In [1]:
%matplotlib inline

# import dependencies
import tika
tika.initVM()
from tika import parser

import numpy as np
import pandas as pd

from sklearn import preprocessing
from sklearn.feature_extraction.text import CountVectorizer, TfidfVectorizer
from sklearn.model_selection import train_test_split, KFold

from nltk.corpus import stopwords
from nltk.stem.snowball import SnowballStemmer

import matplotlib
from matplotlib import pyplot as plt


# web resources used
# https://www.kaggle.com/itratrahman/nlp-tutorial-using-python
    # ideally parse pdf data into dataframe format for feature engineering?
# https://stackoverflow.com/questions/50985619/how-to-read-pdf-files-which-are-in-asian-languages-chinese-japanese-thai-etc - not that useful but oh well
# https://stackoverflow.com/questions/46389254/how-to-parse-text-extracted-from-pdf-file-with-delimiter-using-python - answer by Grijesh Chauhan
# various other general programming google search results

In [2]:
# regex for dealing with strings of text
import re

In [3]:
# read in pdf
parsed = parser.from_file('AAAI-19_Accepted_Papers.pdf')
metadata = parsed["metadata"]
content = parsed["content"]

In [4]:
# checked content, is a string type, looks good when printed but is a load of formatting when called
# re split at new lines and \xa0
split_at_nums = re.split(r'\s+(?=\d)|(?<=\d)\s+', content)
# split_at_nums = re.split("\d+:?", content)
# this isn't that great because it's splitting at any instance that says 3D
# extractedText = re.split('\n|\xa0', content) # parsedText = [''.join([*filter(str.isalnum, e)]) for e in extractedText]

In [5]:
entries = [re.sub('\xa0|\n|\xad', '', line) for line in split_at_nums]
len(entries)

1179

In [6]:
# https://blog.manash.me/configuring-stanford-parser-and-stanford-ner-tagger-with-nltk-in-python-on-windows-f685483c374a

import nltk
import os

# core nlp needs java 8 to run
import os
java_path = "C:\Program Files (x86)\Common Files\Oracle\Java\javapath\java.exe"
os.environ['JAVAHOME'] = java_path

# downloaded punkt separately because error text demanded it
nltk.download('punkt')
from nltk.tag import StanfordNERTagger
from nltk.tokenize import word_tokenize

# change the path according to my system
stanford_classifier = r"C:\Users\Qiao\Downloads\sdnlp\stanford-ner-2018-10-16\stanford-ner-2018-10-16\classifiers\english.all.3class.distsim.crf.ser.gz"
stanford_ner_path = r"C:\Users\Qiao\Downloads\sdnlp\stanford-ner-2018-10-16\stanford-ner-2018-10-16\stanford-ner.jar"
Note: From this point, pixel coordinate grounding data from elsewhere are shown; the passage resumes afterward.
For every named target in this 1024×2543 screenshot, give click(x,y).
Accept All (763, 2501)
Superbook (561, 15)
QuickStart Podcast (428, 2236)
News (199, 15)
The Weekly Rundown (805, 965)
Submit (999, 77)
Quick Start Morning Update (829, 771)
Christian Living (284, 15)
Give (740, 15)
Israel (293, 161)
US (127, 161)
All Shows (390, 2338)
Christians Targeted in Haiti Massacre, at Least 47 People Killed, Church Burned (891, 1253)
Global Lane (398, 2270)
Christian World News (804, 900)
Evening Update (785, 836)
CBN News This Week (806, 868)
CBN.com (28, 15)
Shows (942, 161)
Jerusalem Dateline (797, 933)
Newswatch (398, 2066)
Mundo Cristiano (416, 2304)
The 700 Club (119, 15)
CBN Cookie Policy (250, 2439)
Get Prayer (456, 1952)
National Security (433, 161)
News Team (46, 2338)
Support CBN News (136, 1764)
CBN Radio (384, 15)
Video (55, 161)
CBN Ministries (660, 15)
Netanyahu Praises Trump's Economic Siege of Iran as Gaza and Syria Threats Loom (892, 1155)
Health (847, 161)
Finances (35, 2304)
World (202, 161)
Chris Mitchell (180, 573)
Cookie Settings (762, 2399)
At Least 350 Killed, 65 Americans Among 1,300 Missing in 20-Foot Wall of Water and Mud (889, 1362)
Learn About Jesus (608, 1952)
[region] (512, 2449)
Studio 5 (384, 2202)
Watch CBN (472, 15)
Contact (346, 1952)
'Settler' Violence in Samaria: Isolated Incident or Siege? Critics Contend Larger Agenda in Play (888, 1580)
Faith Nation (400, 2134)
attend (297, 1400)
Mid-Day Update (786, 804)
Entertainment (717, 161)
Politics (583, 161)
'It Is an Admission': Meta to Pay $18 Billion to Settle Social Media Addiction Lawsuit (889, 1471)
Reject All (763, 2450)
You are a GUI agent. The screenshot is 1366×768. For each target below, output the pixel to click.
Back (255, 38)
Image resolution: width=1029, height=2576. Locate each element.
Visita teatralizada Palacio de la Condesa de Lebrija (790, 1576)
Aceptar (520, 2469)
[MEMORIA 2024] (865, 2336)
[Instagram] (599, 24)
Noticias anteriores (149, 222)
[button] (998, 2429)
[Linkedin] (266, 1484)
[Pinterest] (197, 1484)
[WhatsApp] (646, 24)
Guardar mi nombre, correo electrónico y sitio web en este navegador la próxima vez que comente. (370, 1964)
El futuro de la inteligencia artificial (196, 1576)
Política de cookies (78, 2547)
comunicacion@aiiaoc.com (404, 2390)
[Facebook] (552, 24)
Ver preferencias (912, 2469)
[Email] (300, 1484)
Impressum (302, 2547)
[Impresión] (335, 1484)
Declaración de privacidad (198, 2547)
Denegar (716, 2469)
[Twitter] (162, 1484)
[nltk_data] Downloading package punkt to
[nltk_data]     C:\Users\Qiao\AppData\Roaming\nltk_data...
[nltk_data]   Package punkt is already up-to-date!


In [7]:
# Creating Tagger Object
# checking to see if it worked
# takes a long time to process entries line by line, will process single file then clean up
st = StanfordNERTagger(stanford_classifier, stanford_ner_path, encoding='utf-8')

test_text = entries[11]

test_tokenized_text = word_tokenize(test_text)
test_classified_text = st.tag(test_tokenized_text)

print(test_classified_text)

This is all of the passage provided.